So far as the facts are concerned, Mr Lopian re-iterated in his closing submissions the contents of paragraphs 12-15 and 27-30 of his Skeleton Argument to the effect that, in essence: (a) the Services were provided, (b) if they had not been provided by EHL, they would have had to have been provided by BWL, and billed and booked within BWL rather than within EHL, (c) the way in which the group had operated for years was that central costs were paid out of EHL, every year EHL would make charges to BWL comprising (or, perhaps, including) a re-charge to BWL for monies expended on behalf of BWL, and it is incorrect to view the payments made by BWL to EHL as loans, (d) although the £450,000 was not entered on BWL’s SAGE system until EHL raised an invoice, which was on 31 March each year, BWL never paid EHL a lump sum of £450,000 plus VAT, but instead made payments on account as the year went along, (e) this is reflected in BWL’s management accounts, and (f) EHL’s accounts were audited every year, and contain the statements about arm’s length transactions discussed above.

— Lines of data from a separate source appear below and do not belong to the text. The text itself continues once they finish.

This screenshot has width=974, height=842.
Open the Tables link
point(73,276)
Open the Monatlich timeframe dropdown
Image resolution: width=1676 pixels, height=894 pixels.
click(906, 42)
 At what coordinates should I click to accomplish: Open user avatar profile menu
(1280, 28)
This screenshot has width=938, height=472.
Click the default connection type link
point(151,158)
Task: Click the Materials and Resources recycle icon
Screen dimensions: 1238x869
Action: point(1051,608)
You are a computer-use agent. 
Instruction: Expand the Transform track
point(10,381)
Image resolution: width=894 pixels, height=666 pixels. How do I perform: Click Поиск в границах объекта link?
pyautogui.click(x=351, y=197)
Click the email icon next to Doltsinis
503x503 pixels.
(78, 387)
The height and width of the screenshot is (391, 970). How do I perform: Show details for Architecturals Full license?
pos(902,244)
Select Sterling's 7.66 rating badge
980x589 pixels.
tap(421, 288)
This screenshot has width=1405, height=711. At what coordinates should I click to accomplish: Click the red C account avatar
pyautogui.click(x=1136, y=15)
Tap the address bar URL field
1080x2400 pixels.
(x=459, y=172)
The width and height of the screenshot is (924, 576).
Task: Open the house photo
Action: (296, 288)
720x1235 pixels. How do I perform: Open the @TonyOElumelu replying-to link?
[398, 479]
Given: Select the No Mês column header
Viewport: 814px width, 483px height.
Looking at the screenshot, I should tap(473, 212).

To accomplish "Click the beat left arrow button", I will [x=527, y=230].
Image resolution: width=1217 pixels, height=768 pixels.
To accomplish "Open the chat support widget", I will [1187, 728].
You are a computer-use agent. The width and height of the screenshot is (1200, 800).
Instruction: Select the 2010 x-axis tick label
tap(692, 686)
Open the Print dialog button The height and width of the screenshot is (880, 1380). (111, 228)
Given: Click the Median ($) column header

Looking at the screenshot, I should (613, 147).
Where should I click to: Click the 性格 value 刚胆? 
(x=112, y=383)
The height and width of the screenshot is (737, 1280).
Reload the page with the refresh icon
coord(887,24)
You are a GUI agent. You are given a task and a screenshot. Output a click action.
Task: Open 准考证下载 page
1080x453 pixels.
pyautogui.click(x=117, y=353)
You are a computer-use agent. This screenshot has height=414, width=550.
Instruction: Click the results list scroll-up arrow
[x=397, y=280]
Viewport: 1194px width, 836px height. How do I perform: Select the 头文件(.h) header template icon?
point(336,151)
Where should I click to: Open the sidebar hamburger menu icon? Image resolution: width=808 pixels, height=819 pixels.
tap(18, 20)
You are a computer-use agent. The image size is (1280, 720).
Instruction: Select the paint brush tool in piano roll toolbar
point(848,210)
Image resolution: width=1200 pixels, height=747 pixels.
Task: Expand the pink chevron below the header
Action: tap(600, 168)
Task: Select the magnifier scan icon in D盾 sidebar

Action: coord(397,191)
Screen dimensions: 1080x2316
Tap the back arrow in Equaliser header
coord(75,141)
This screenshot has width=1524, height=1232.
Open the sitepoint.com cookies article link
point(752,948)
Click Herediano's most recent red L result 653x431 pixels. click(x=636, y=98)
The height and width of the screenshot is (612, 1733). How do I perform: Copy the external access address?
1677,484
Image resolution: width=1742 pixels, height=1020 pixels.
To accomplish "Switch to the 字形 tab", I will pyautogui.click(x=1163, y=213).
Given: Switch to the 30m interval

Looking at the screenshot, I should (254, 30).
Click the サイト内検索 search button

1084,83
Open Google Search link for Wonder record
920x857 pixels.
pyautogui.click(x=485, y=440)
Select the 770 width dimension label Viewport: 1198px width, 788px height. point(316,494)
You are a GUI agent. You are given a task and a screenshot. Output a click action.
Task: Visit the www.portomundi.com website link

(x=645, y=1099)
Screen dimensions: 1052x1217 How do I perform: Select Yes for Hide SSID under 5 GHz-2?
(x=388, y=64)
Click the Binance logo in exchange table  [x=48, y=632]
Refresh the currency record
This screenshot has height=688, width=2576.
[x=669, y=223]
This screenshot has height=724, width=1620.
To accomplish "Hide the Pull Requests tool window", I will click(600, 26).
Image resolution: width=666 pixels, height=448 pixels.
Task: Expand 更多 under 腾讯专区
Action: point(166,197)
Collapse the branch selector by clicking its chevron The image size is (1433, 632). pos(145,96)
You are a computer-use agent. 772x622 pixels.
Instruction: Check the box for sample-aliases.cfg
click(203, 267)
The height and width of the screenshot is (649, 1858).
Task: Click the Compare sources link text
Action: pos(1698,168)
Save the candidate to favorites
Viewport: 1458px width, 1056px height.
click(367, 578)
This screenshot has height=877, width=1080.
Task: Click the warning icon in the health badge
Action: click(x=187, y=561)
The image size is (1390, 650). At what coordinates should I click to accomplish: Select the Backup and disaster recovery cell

In answer to the reliance that the Claimants place on the way in which the payments amounting in total to £412,739.17 were recorded in BWL’s inter-company account with EHL, Mr Lopian argued in his Skeleton Argument that there was an agreement pursuant to which BWL agreed to the obligations that the Defendants contend that BWL incurred:
At paragraph 27 he wrote: “The inter-company nominal ledger was not a record of sums loaned by BWL to EHL, but rather a record of the amounts transferred by BWL to EHL in order to enable EHL to discharge BWL’s central administration costs as and when they arose, and in return for which EHL had always levied a management charge in the fixed sum of £450,000. This fixed sum was always recorded on the nominal ledger as at the last day of the financial year. There was never any lump sum payment of £450,000 by BWL to EHL. This is because the monies that BWL paid to EHL during the course of the year were, and had always been, paid on account of the accruing management charge. There was, at least, a course of conduct by which it could be implied that BWL agreed to pay the management charge as it went along in order to provide EHL with the necessary funds to meet BWL’s costs. As stated above, the accruing management charge was always recorded in BWL’s monthly management accounts, which formed part of [BWL’s] accounting records”.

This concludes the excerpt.